Excerpted data:
-*-
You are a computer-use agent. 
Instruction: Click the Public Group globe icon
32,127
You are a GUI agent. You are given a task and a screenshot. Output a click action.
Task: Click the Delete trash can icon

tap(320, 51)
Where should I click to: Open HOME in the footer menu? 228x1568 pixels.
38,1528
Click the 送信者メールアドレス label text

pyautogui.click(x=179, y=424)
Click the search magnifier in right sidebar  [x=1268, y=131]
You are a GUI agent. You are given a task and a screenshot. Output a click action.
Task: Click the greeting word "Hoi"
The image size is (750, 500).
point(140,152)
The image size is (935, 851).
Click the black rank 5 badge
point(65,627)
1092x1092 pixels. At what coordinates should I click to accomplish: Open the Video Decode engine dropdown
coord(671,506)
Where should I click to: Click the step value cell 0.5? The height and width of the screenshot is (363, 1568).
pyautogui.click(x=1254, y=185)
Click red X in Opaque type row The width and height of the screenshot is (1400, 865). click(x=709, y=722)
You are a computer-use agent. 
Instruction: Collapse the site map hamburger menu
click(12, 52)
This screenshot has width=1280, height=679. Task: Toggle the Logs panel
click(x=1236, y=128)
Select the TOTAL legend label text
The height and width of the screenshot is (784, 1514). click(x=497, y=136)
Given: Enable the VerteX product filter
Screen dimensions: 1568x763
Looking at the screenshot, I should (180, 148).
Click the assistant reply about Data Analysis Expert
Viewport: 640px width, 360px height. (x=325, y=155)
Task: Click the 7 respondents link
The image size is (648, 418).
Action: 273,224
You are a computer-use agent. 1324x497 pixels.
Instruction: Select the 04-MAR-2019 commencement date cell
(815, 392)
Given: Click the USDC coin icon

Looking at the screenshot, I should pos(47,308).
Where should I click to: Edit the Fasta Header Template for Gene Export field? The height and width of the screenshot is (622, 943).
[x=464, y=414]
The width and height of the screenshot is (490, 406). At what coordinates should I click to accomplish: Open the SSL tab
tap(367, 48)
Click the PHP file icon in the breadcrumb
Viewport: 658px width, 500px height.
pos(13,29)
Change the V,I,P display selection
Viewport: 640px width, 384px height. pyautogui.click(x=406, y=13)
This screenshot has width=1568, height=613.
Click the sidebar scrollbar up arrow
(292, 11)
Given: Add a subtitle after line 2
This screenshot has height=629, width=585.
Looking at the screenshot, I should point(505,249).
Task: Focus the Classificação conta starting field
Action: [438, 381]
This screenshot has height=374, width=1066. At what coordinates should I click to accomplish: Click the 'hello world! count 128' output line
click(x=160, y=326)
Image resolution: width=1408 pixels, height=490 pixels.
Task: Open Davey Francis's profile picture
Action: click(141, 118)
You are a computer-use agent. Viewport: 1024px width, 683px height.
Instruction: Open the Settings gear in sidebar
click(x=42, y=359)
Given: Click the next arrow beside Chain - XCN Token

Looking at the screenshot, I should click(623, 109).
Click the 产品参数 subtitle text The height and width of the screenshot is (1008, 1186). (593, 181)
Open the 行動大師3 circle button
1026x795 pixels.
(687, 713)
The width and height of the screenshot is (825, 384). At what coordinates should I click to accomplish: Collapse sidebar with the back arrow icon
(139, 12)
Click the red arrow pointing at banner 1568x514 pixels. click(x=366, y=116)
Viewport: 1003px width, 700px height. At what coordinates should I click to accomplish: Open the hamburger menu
-*-
Exercise aim: An exact transcription of the entries is needed, complete to the final line.

Task output:
You are a computer-use agent. 
Instruction: Click the Public Group globe icon
32,127
You are a GUI agent. You are given a task and a screenshot. Output a click action.
Task: Click the Delete trash can icon

tap(320, 51)
Where should I click to: Open HOME in the footer menu? 228x1568 pixels.
38,1528
Click the 送信者メールアドレス label text

pyautogui.click(x=179, y=424)
Click the search magnifier in right sidebar  [x=1268, y=131]
You are a GUI agent. You are given a task and a screenshot. Output a click action.
Task: Click the greeting word "Hoi"
The image size is (750, 500).
point(140,152)
The image size is (935, 851).
Click the black rank 5 badge
point(65,627)
1092x1092 pixels. At what coordinates should I click to accomplish: Open the Video Decode engine dropdown
coord(671,506)
Where should I click to: Click the step value cell 0.5? The height and width of the screenshot is (363, 1568).
pyautogui.click(x=1254, y=185)
Click red X in Opaque type row The width and height of the screenshot is (1400, 865). click(x=709, y=722)
You are a computer-use agent. 
Instruction: Collapse the site map hamburger menu
click(12, 52)
This screenshot has width=1280, height=679. Task: Toggle the Logs panel
click(x=1236, y=128)
Select the TOTAL legend label text
The height and width of the screenshot is (784, 1514). click(x=497, y=136)
Given: Enable the VerteX product filter
Screen dimensions: 1568x763
Looking at the screenshot, I should (180, 148).
Click the assistant reply about Data Analysis Expert
Viewport: 640px width, 360px height. (x=325, y=155)
Task: Click the 7 respondents link
The image size is (648, 418).
Action: 273,224
You are a computer-use agent. 1324x497 pixels.
Instruction: Select the 04-MAR-2019 commencement date cell
(815, 392)
Given: Click the USDC coin icon

Looking at the screenshot, I should pos(47,308).
Where should I click to: Edit the Fasta Header Template for Gene Export field? The height and width of the screenshot is (622, 943).
[x=464, y=414]
The width and height of the screenshot is (490, 406). At what coordinates should I click to accomplish: Open the SSL tab
tap(367, 48)
Click the PHP file icon in the breadcrumb
Viewport: 658px width, 500px height.
pos(13,29)
Change the V,I,P display selection
Viewport: 640px width, 384px height. pyautogui.click(x=406, y=13)
This screenshot has width=1568, height=613.
Click the sidebar scrollbar up arrow
(292, 11)
Given: Add a subtitle after line 2
This screenshot has height=629, width=585.
Looking at the screenshot, I should point(505,249).
Task: Focus the Classificação conta starting field
Action: [438, 381]
This screenshot has height=374, width=1066. At what coordinates should I click to accomplish: Click the 'hello world! count 128' output line
click(x=160, y=326)
Image resolution: width=1408 pixels, height=490 pixels.
Task: Open Davey Francis's profile picture
Action: click(141, 118)
You are a computer-use agent. Viewport: 1024px width, 683px height.
Instruction: Open the Settings gear in sidebar
click(x=42, y=359)
Given: Click the next arrow beside Chain - XCN Token

Looking at the screenshot, I should click(623, 109).
Click the 产品参数 subtitle text The height and width of the screenshot is (1008, 1186). (593, 181)
Open the 行動大師3 circle button
1026x795 pixels.
(687, 713)
The width and height of the screenshot is (825, 384). At what coordinates should I click to accomplish: Collapse sidebar with the back arrow icon
(139, 12)
Click the red arrow pointing at banner 1568x514 pixels. click(x=366, y=116)
Viewport: 1003px width, 700px height. At what coordinates should I click to accomplish: Open the hamburger menu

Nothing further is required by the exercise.